Today I Skyped with my cousin and uncle in France. They don’t speak English, and I don’t speak French, yet we enjoyed a video call that lasted the better part of an hour. How did that work?

Mostly, we used a plug-in translator (Clownfish) to send instant messages back and forth. We would write in our respective native languages, and Clownfish would translate instantly via Skype. That’s a pretty cool feature, but we don’t need video or audio functionality just to send instant messages. Somehow, though, it wouldn’t have been the same without the visual aspect. The video call made our connection seem more real. We could see each other’s reactions to the written words. We could experience a tiny bit of our respective worlds by peeking at each other in situ–they in their house in the French countryside and I on my suburban back patio.
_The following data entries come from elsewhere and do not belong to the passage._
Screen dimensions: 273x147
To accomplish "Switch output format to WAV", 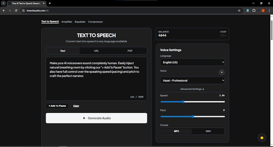I will [208, 131].
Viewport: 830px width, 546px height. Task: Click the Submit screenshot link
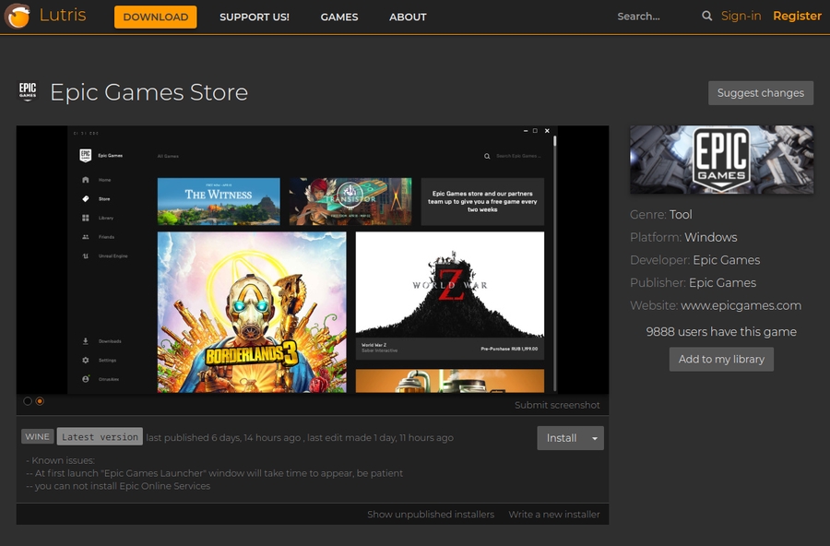pos(557,405)
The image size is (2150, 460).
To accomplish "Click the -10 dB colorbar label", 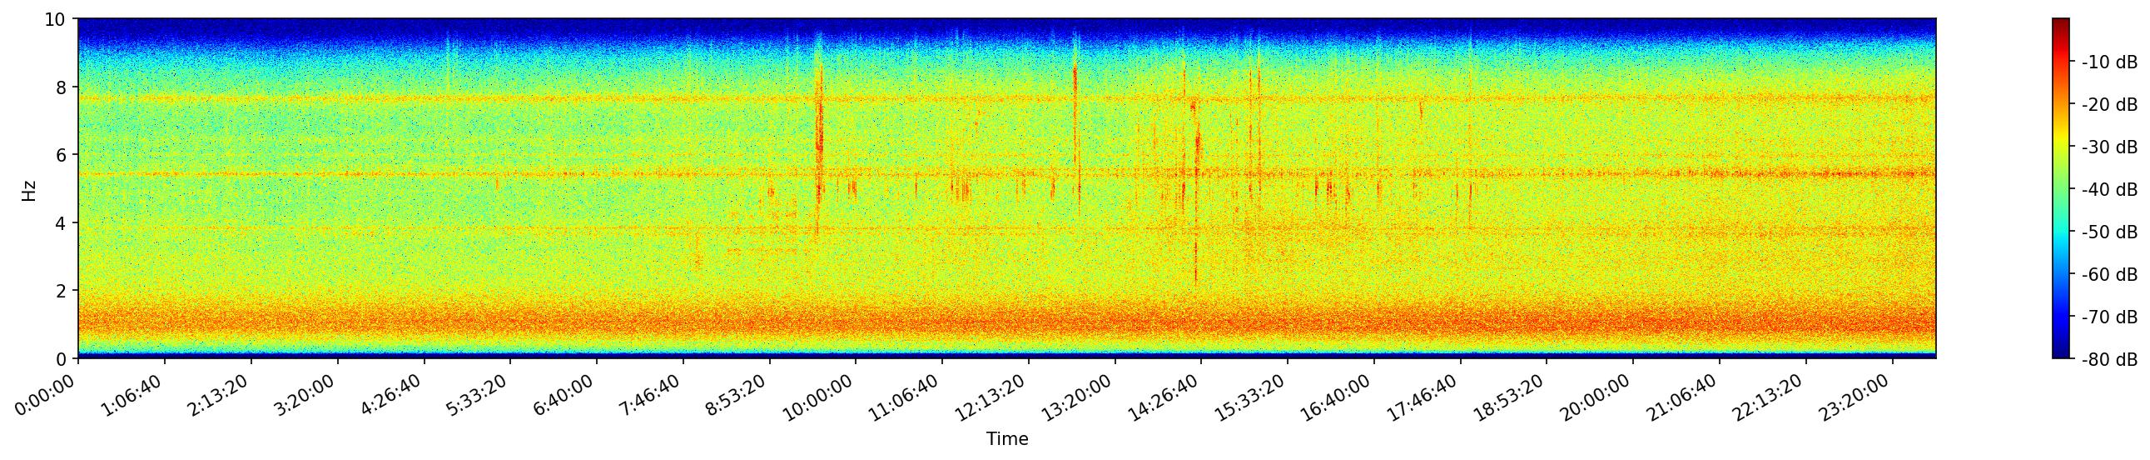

We could hear the tenor and pitch of our voices, even if we couldn’t understand the words.

This is truly a fascinating concept to me. While we had an actual discussion by typing messages back and forth, the “real” conversation didn’t come from the words. It was the visual connection that made, well, the connection.

I have already jumped from this springboard into several different thought pools. I’m pondering the doors opened by this discovery of family, the wonders of electronic communication, the resourcefulness we use when we can’t use common verbal language to communicate. Most of all, I am relishing the thought that maybe this is a case where the words don’t matter. It was the picture that was worth…well, you know.